Carvajal: The hero as model

Carvajal: The hero as model

JOSE Rizal was not for independence via armed revolution but simply for the Philippines to be a province of Spain. He was nevertheless executed for his scathing criticism of cruel and abusive Spanish friars. Church and State were one, and to criticize one was to criticize the other.

Church and State are separate now. Yet while taking highly partisan potshots at the government has become an ugly yet fruitless national pastime, all criticisms against the Catholic Church remain taboo. Catholic bishops and clergy practically belong to the oligarchy and continue like the friars to resent and react negatively to any form of criticism of their office or person.

Politicians kowtow to the Catholic Church for good-image and vote-getting purposes. Catholic priests bless, inaugurate public buildings and projects. Most farcical of all, politicians launch election campaigns with a Eucharistic celebration. We know, of course, how the inaugural Holy Mass never keeps them from buying and intimidating voters and cheating in all sorts of ways just to win their coveted offices.

Reality points to a separation on paper. High religious officials are still one with the oligarchy in maintaining the colonial legacy of an unjust social order that has since been systemically marginalizing the vast majority of Filipinos.

The former refrain from condemning a socio-economic system that functions inequitably under any administration. Instead, they go flagrantly partisan and speak against the corruption and abuses of only those politicians who dare criticize and tell some ugly truths about them.

Some people do criticize the Catholic Church to destroy it. But many others criticize with the pure intention of making it more relevant and truer to its mission of building God’s kingdom on earth. Such a critic was Jose Rizal. Such was Jesus Christ long before him. And both were condemned to death as traitors to their respective religions by their priests.

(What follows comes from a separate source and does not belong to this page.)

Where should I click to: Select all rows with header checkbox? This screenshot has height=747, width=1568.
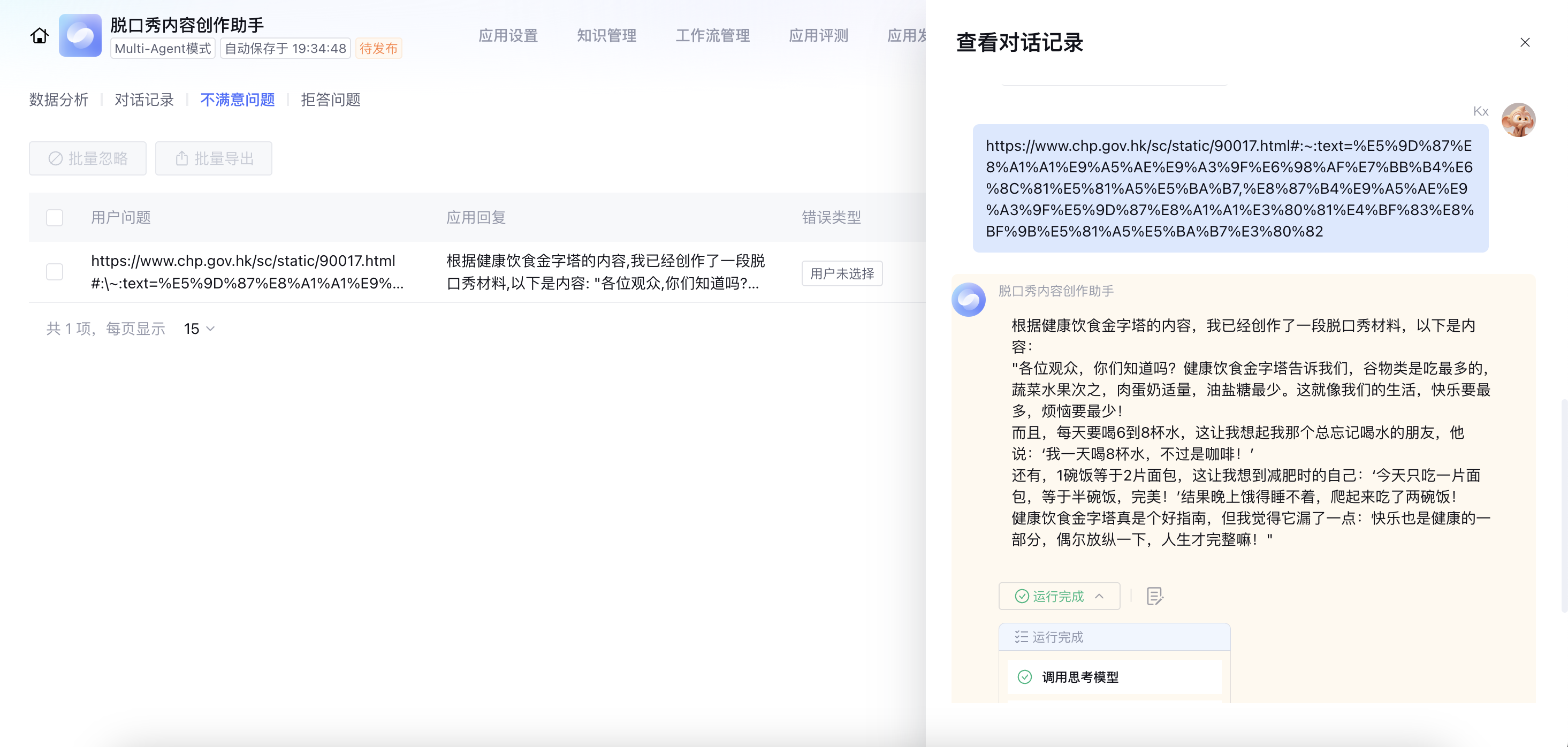click(55, 217)
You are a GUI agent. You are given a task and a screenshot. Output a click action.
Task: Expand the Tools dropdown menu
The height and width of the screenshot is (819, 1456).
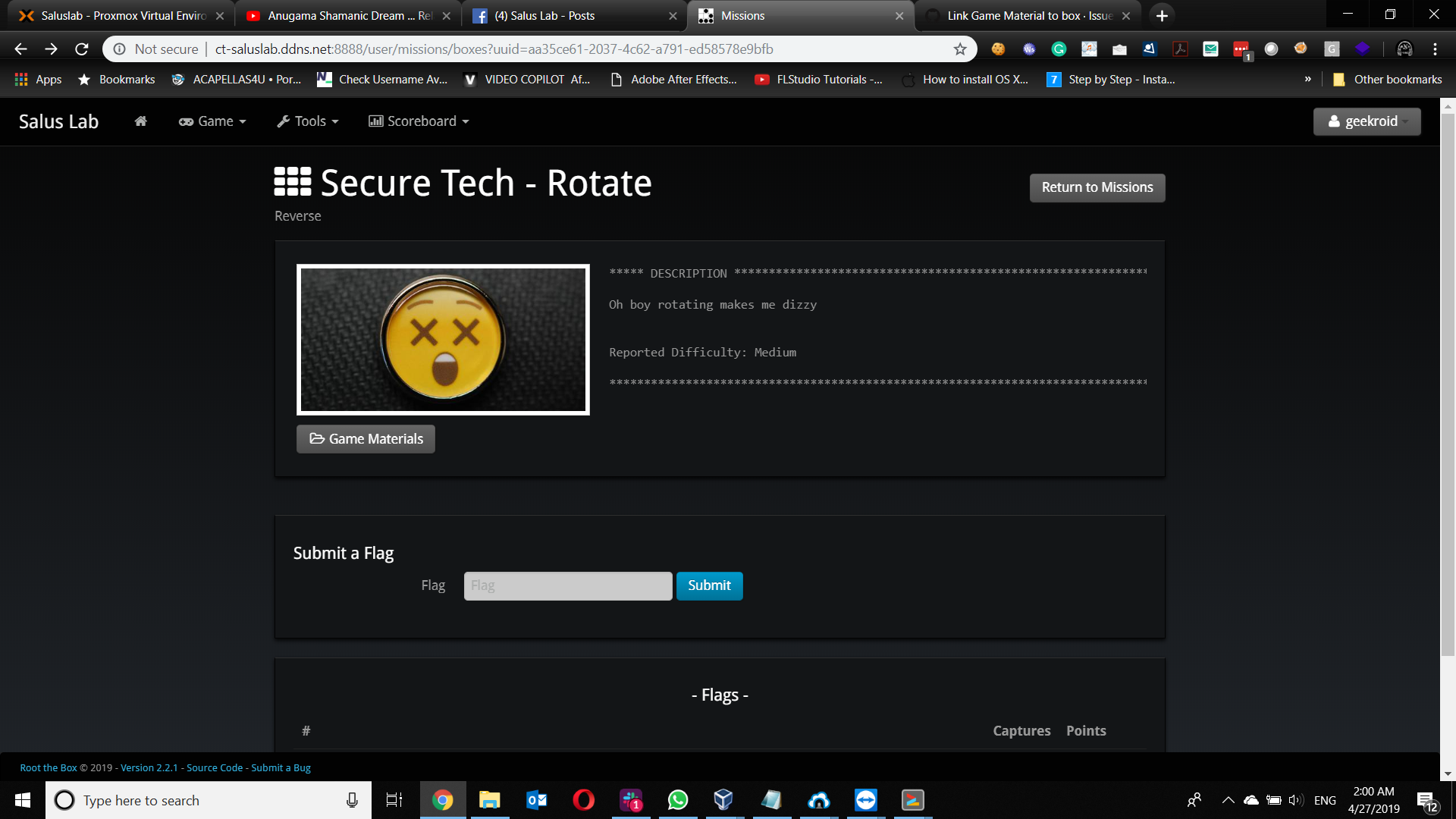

There are still many things wrong with the way the Catholic Church is going about its mission on earth like its over-emphasis on devotions and the fees charged for sacramental services. Most incongruous of all, the Catholic Church is ruled by celibate bishop-monarchs and priest-nobles who treat the laity as subjects that are incapable of doing anything more than attend rituals and obey without question the Church’s clerical nobility.

We will be commemorating 500 years of Christianity in 2021. Unless, as Rizal modelled, we dare call the Church’s attention to its faults and weaknesses, it will be business as usual for the Church in the next 100 years. And the Philippines will remain a scandal of corruption and poverty to its non-Christian neighbors.